Pendleton enjoyed "an independent living ... a tranquil home" and even had
money to lend. By 1890, Luce had 55 farms and 1,614 acres of improved
farmland. Its three most important crops were hay, oats and potatoes.
In 1925, Luce's last sawmill, the one at Shelldrake,
closed. Farming continued to grow. By 1920 the number of farms had reached
194, and the amount of improved farmland had increased to over ten thousand
acres.
One of the most important events in Newberry's growth
and stability occurred in 1895 when the Upper Peninsula Hospital for the
Insane and Feeble Minded opened. One of seven Upper Peninsula towns bidding
for the hospital, Newberry offered the state over five hundred acres of land
a mile south of town as an incentive. The facility, Michigan's fourth state
hospital, was completed in 1903. It consisted of an administration building,
a hospital and fourteen resident cottages arranged in a quadrangle. The
structures were connected by a covered porch. Staff housing was added south
of the quadrangle.
With a capacity of 985 residents, the hospital offered a
variety of things to do. Besides playing billiards and checkers, the
residents held weekly dances and enjoyed concerts by the hospital band. They
also worked on the hospital farm, where vegetables, grains, cattle and hogs
were raised.
Luce and Newberry flourished during the early twentieth
century. By 1910, Luce's population exceeded four thousand; over 25 percent
of whom lived in Newberry. That town's school system had developed to a
point where its graduates were admitted, according to historian Alvah
Sawyer, "to any college in Michigan" without examination. The Hospital for
the Insane, now known as the Newberry State Hospital, added several training
facilities for hospital attendants between 1897 and 1911. In 1912, the
hospital housed over eight hundred residents.
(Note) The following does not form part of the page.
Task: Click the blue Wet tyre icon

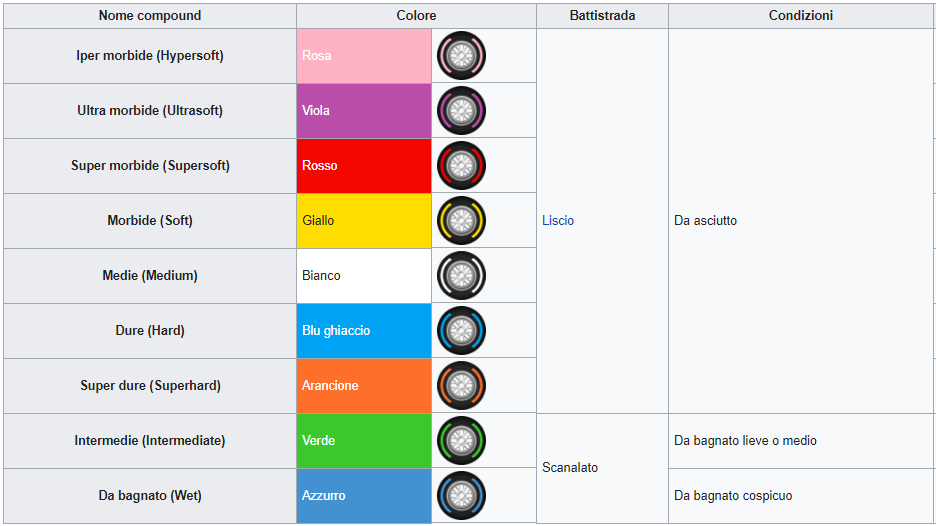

Equally important to Luce's economy was the Vulcan
Furnace, which became part of the Lake Superior Iron and Chemical Company in
1910. That company operated six furnaces and chemical plants of which
Newberry's facility was the largest and most modern. The Newberry plant's
most impressive structure was a 70-by-400-foot retort (distillery), which
converted two hundred cords of wood into charcoal each day. Unlike the
earlier, more wasteful kilns, the retort system collected a large amount of
alcohol and lime, byproducts of the charcoaling process. The annual value of
the byproducts (3.4 million gallons of wood alcohol and 61.5 million pounds
of lime) exceeded the value of the 200,000 tons of pig iron smelted annually
at the plant.
The Lake Superior Iron and Chemical Plant, then called
the Newberry Lumber and Chemical Company, closed in 1945. But the state
hospital continues to play a vital role in Newberry's economy.
Extensive WPA building projects in the late 1930s
upgraded the facility. Today, the hospital, known as the Newberry Regional
Mental Health Center, employs approximately 350 workers and is the area's
largest employer.
Commercial logging has made a resurgence in Luce, while
farming has declined in importance. The Louisiana-Pacific Corporation Plant
in Newberry, which opened in 1985, employs one hundred workers in the
manufacture of particleboard. Conversely, there are now only thirty farms in
Luce, and only twelve have sales that exceed $10,000 annually. Currently,
Luce has a population of approximately seven thousand; among all Michigan
counties, only Keweenaw has fewer people.
The 1937 purchase of land around the Upper Falls of the
Tahquamenon River by the State of Michigan laid the foundation for the
establishment of Tahquamenon Falls State Park. Boasting Michigan's largest
waterfall, the park attracts thousands of annual visitors to Luce's
wilderness. But its paths and roads negate the need for clothes of "the
strongest kind of bedticking."
Listed on the National Register of Historic Places, the
1894 county jail and sheriff's residence in Newberry serves as the county
historical museum. It is open during the summer months.
Bibliographic Note
Sources used in preparing this article include A Brief History of the
Tahquamenon Valley (1976) by Charles Sprague Taylor and The History
of the Northern Peninsula of Michigan (1912) by Alvah Sawyer.